Brief: Give the data again, word for word.

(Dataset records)
=== Section Start ===

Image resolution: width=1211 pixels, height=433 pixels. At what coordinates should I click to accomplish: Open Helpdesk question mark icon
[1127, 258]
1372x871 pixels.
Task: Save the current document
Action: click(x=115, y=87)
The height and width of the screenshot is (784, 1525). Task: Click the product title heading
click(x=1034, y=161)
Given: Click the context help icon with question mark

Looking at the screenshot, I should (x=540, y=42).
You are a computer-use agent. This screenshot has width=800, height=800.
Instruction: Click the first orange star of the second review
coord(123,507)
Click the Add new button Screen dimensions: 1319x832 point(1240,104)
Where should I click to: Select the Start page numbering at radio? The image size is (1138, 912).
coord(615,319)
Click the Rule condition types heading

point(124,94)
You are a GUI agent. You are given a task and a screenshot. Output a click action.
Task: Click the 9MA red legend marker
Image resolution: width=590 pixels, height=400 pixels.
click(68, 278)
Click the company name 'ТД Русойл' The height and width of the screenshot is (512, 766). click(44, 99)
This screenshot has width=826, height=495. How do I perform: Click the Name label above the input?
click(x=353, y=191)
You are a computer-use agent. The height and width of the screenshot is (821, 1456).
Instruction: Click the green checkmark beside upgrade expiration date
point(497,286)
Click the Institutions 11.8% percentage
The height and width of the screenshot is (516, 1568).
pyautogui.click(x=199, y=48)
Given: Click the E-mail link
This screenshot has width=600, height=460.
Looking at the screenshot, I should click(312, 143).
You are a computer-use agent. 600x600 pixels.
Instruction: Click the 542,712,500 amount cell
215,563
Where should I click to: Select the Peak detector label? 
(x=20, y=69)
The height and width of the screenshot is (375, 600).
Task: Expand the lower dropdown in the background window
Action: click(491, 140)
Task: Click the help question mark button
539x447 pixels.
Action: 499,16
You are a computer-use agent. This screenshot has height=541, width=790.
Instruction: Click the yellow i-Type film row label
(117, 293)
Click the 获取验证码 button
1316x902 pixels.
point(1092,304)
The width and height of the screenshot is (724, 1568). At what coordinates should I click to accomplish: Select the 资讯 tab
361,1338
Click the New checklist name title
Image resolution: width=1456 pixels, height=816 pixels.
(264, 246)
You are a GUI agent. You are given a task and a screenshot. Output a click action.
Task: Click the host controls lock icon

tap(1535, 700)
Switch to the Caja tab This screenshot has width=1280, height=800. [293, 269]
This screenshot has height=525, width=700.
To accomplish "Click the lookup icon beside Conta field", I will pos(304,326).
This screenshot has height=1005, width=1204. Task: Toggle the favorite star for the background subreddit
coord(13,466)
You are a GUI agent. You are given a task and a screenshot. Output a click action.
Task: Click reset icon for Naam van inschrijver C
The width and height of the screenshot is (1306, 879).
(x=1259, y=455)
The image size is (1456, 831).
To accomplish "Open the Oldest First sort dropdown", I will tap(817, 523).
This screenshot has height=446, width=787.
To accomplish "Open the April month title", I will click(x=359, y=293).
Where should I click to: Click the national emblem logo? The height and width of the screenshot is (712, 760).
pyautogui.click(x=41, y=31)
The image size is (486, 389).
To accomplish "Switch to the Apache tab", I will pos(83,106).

=== Section End ===

Result:
Image resolution: width=1211 pixels, height=433 pixels. At what coordinates should I click to accomplish: Open Helpdesk question mark icon
[1127, 258]
1372x871 pixels.
Task: Save the current document
Action: click(x=115, y=87)
The height and width of the screenshot is (784, 1525). Task: Click the product title heading
click(x=1034, y=161)
Given: Click the context help icon with question mark

Looking at the screenshot, I should (x=540, y=42).
You are a computer-use agent. This screenshot has width=800, height=800.
Instruction: Click the first orange star of the second review
coord(123,507)
Click the Add new button Screen dimensions: 1319x832 point(1240,104)
Where should I click to: Select the Start page numbering at radio? The image size is (1138, 912).
coord(615,319)
Click the Rule condition types heading

point(124,94)
You are a GUI agent. You are given a task and a screenshot. Output a click action.
Task: Click the 9MA red legend marker
Image resolution: width=590 pixels, height=400 pixels.
click(68, 278)
Click the company name 'ТД Русойл' The height and width of the screenshot is (512, 766). click(44, 99)
This screenshot has width=826, height=495. How do I perform: Click the Name label above the input?
click(x=353, y=191)
You are a computer-use agent. The height and width of the screenshot is (821, 1456).
Instruction: Click the green checkmark beside upgrade expiration date
point(497,286)
Click the Institutions 11.8% percentage
The height and width of the screenshot is (516, 1568).
pyautogui.click(x=199, y=48)
Given: Click the E-mail link
This screenshot has width=600, height=460.
Looking at the screenshot, I should click(312, 143).
You are a computer-use agent. 600x600 pixels.
Instruction: Click the 542,712,500 amount cell
215,563
Where should I click to: Select the Peak detector label? 
(x=20, y=69)
The height and width of the screenshot is (375, 600).
Task: Expand the lower dropdown in the background window
Action: click(491, 140)
Task: Click the help question mark button
539x447 pixels.
Action: 499,16
You are a computer-use agent. This screenshot has height=541, width=790.
Instruction: Click the yellow i-Type film row label
(117, 293)
Click the 获取验证码 button
1316x902 pixels.
point(1092,304)
The width and height of the screenshot is (724, 1568). At what coordinates should I click to accomplish: Select the 资讯 tab
361,1338
Click the New checklist name title
Image resolution: width=1456 pixels, height=816 pixels.
(264, 246)
You are a GUI agent. You are given a task and a screenshot. Output a click action.
Task: Click the host controls lock icon

tap(1535, 700)
Switch to the Caja tab This screenshot has width=1280, height=800. [293, 269]
This screenshot has height=525, width=700.
To accomplish "Click the lookup icon beside Conta field", I will pos(304,326).
This screenshot has height=1005, width=1204. Task: Toggle the favorite star for the background subreddit
coord(13,466)
You are a GUI agent. You are given a task and a screenshot. Output a click action.
Task: Click reset icon for Naam van inschrijver C
The width and height of the screenshot is (1306, 879).
(x=1259, y=455)
The image size is (1456, 831).
To accomplish "Open the Oldest First sort dropdown", I will tap(817, 523).
This screenshot has height=446, width=787.
To accomplish "Open the April month title", I will click(x=359, y=293).
Where should I click to: Click the national emblem logo? The height and width of the screenshot is (712, 760).
pyautogui.click(x=41, y=31)
The image size is (486, 389).
To accomplish "Switch to the Apache tab", I will pos(83,106).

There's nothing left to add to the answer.